> [Task]: Please rewrite the data between the line holding "You are a computer-use" and the line holding "Instruction: Click the Обновить button", inclusive, switching "agent" to "assistant" and leaving all else unchanged. Give back only those lines.

> [Supplied data]:
□ □ □

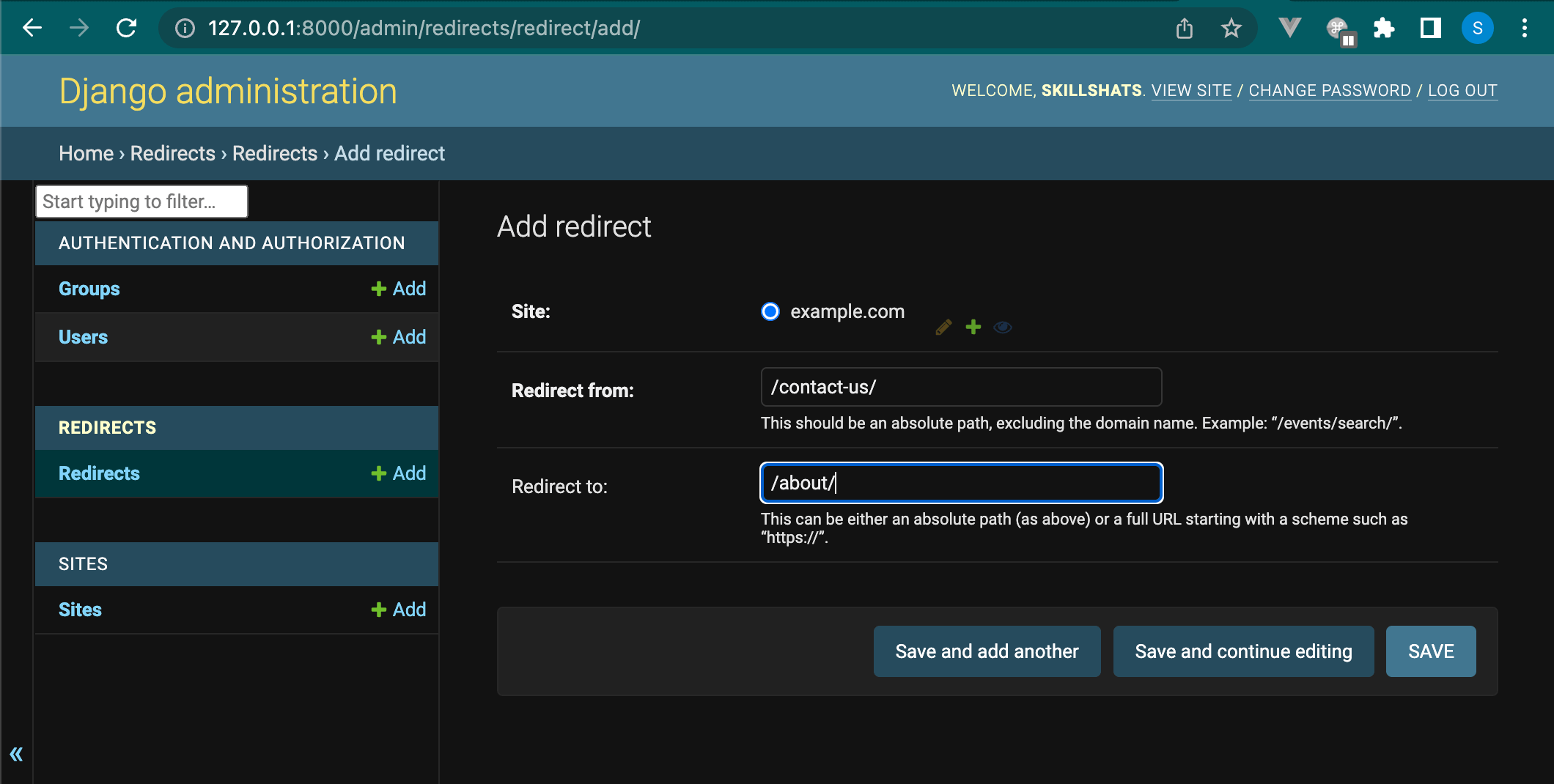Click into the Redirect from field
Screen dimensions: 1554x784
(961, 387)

□ □ □

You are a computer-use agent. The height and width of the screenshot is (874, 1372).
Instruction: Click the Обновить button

□ □ □

> [Task output]:
You are a computer-use assistant. The height and width of the screenshot is (874, 1372).
Instruction: Click the Обновить button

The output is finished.